- Born: Washington, D.C., U.S.
- Occupations: Entertainment reporter and actress
- Years active: 1993–present

= Tanika Ray =

American actress

Tanika Ray is an American entertainment reporter. She was born in Washington, D.C., and raised in Los Angeles, California. Tanika Ray is a pop culture & lifestyle specialist with a holistic view of the cross-sections of culture.

==Career==
Ray began her career as a professional dancer with various artists such as Will Smith, the Backstreet Boys, Peter Andre, Brandy Norwood and late singer Aaliyah. She then started acting, guest starring in shows like The Wayans Bros., Living Single, NYPD Blue and Family Matters She also appeared on music oriented shows such as Soul Train, Motown Live and the short-lived late night talk show based on Vibe.

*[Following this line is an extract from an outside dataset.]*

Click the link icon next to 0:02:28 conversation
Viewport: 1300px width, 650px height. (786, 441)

She appeared as a motion capture character, providing the voice and body movements of "Cyber Lucy", the animated hostess for the children's version of Wheel of Fortune, Wheel of Fortune 2000. During this period, she was also the official voice of CBS Saturday Mornings. She then hosted various TV shows including Robotica co-hosted by Ahmet Zappa for TLC and Lifetime Now with Linda Dano for Lifetime TV. After multiple seasons of Lifetime Now, Ray hosted another show on Lifetime called Head2Toe.

In 2004, Ray became a New York correspondent for the entertainment magazine show Extra. After two years she was promoted to the host of its weekend edition Extra's Weekend Show and relocated to Los Angeles. In 2009 she left Extra. Ray next hosted TBS Weekend Extra on TBS and CWNOW on the CW. After leaving, she hosted For the Love of Ray J. 2 Reunion Special for VH1, a one-hour special on the movie Precious for TV Guide Network, and TV Guide's Oscar Pre-Show On the Red Carpet and a one-hour special on Sex and the City 2.

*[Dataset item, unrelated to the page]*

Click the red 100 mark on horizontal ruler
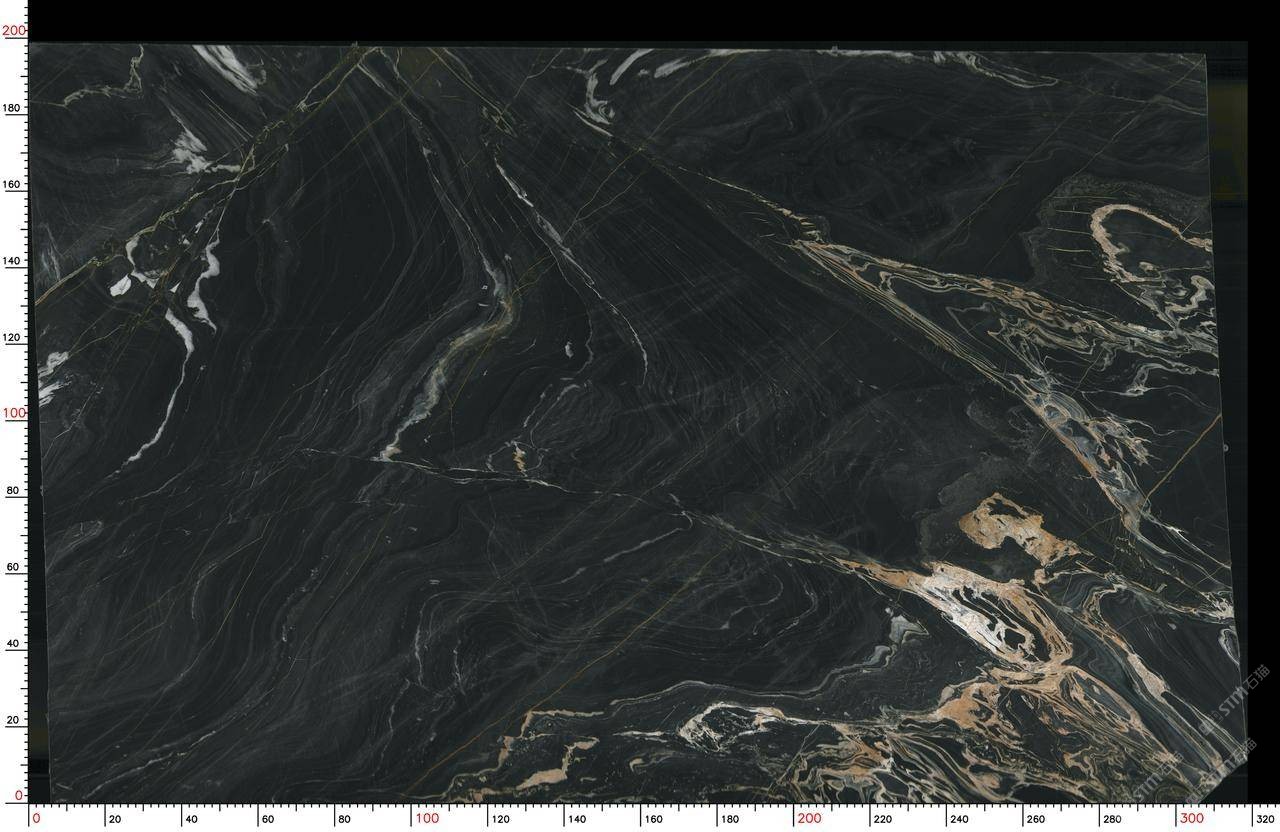The image size is (1280, 832). tap(427, 818)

She frequently appears as a guest panelist on Showbiz Tonight on HLN (TV channel) and programs on CNN, MSNBC and Fox News Channel. She also hosted season seven of HGTV's Design Star.

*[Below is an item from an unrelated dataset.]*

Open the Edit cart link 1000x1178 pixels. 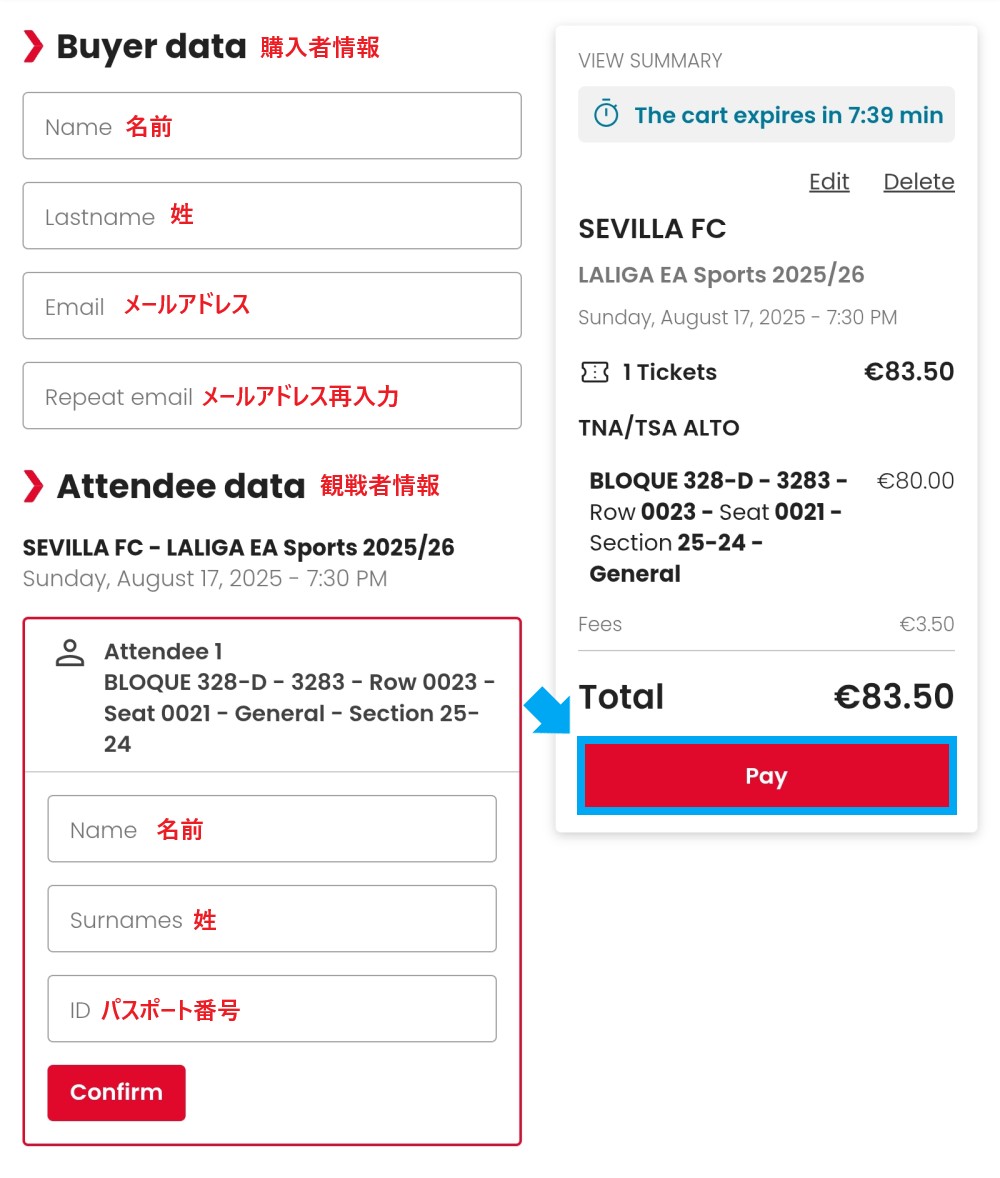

In 2017, Tanika Ray rejoined Extra, and left for good two years later.

==Television==
- Wheel of Fortune 2000 (1997–1998) as Cyber Lucy, the Hostess
- Soap Center (2000–2004)
- Robotica (2001)
- Speaking of Women's Health (2001)
- Head 2 Toe (2003–2005)
- Extra (2004–2009, 2017–2019)
- TBS Weekend Extra (since 2005)
- Seacrest @ Night Pilot
- Soap News Update
- CW Now (2007–2008)
- HSN Trendsetter (2008–present) Host
- Basketball Wives (2010) Reunion Host
- HGTV'D (2011–present) Host
- HGTV Design Star (2011) Host
- Oh Sit (2012–2013) Co-Host

==Guest starring==
- Living Single (1996)
- Lois & Clark: The New Adventures of Superman (1996)
- Friends (1997) (un-credited role)
- The Wayans Bros. (1998)
- Family Matters (1998)
- Hyperion Bay (1999)
- All My Children (2006)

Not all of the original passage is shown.